- [Given records]:
=-=-=
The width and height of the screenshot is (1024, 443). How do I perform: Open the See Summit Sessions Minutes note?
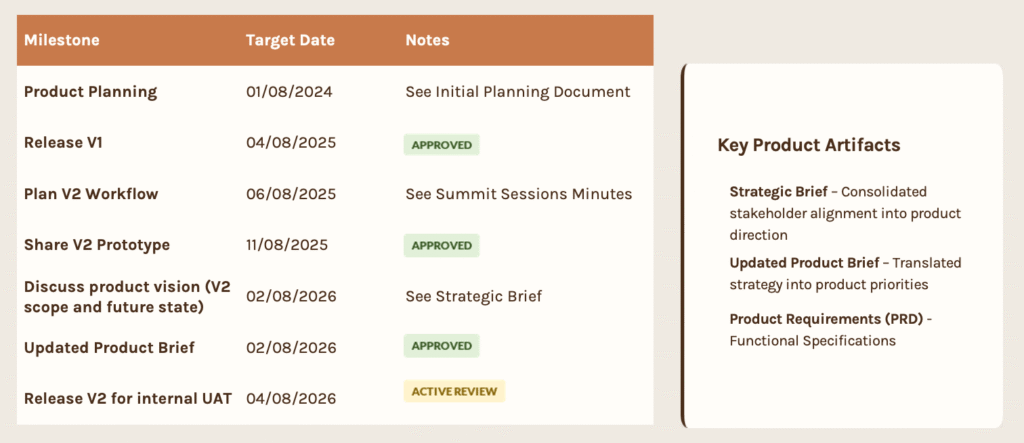coord(519,194)
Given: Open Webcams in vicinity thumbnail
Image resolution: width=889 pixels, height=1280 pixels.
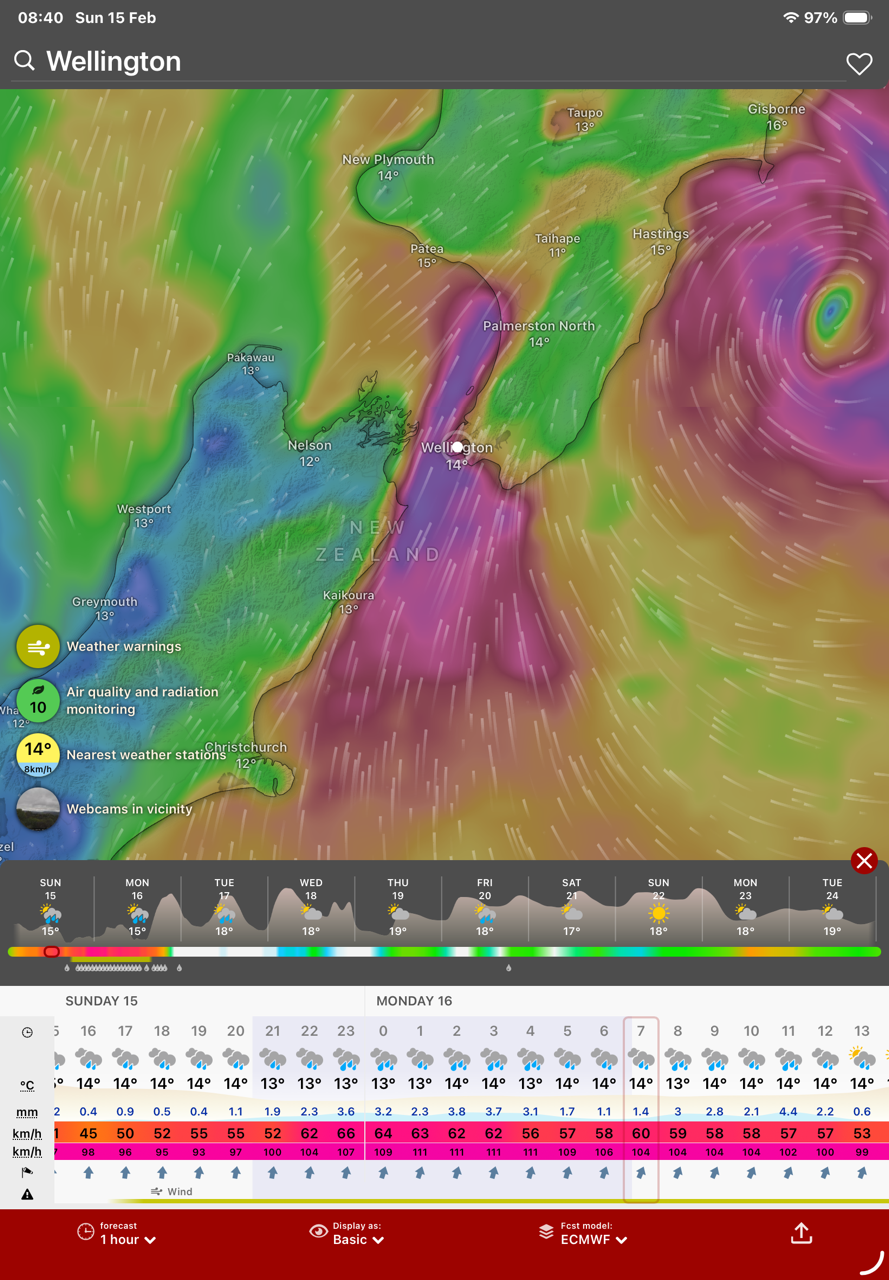Looking at the screenshot, I should click(x=38, y=809).
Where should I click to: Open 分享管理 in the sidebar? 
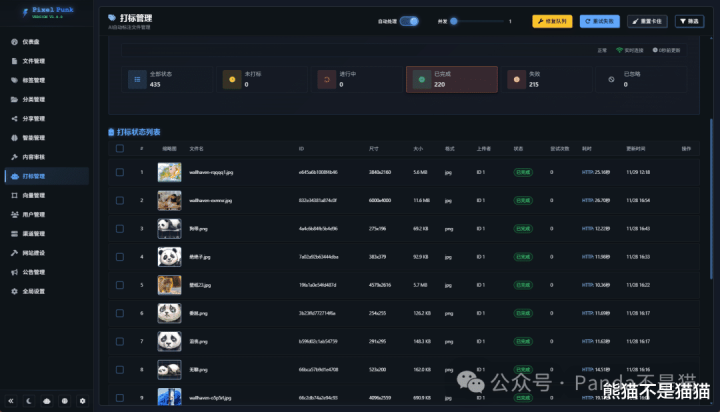tap(32, 118)
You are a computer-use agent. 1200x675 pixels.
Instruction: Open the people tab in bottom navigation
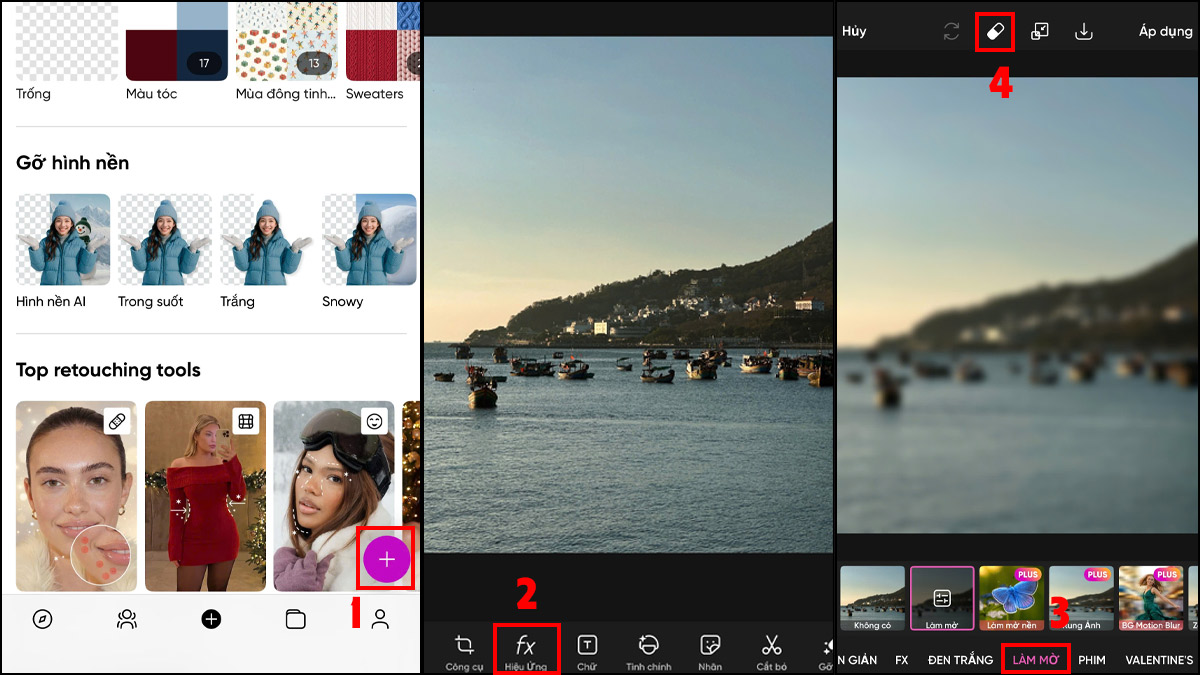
=-=-=
Copy everything in the records above except the pictures, exactly as written.

- [Response area]:
The width and height of the screenshot is (1024, 443). How do I perform: Open the See Summit Sessions Minutes note?
coord(519,194)
Given: Open Webcams in vicinity thumbnail
Image resolution: width=889 pixels, height=1280 pixels.
Looking at the screenshot, I should click(x=38, y=809).
Where should I click to: Open 分享管理 in the sidebar? 
tap(32, 118)
You are a computer-use agent. 1200x675 pixels.
Instruction: Open the people tab in bottom navigation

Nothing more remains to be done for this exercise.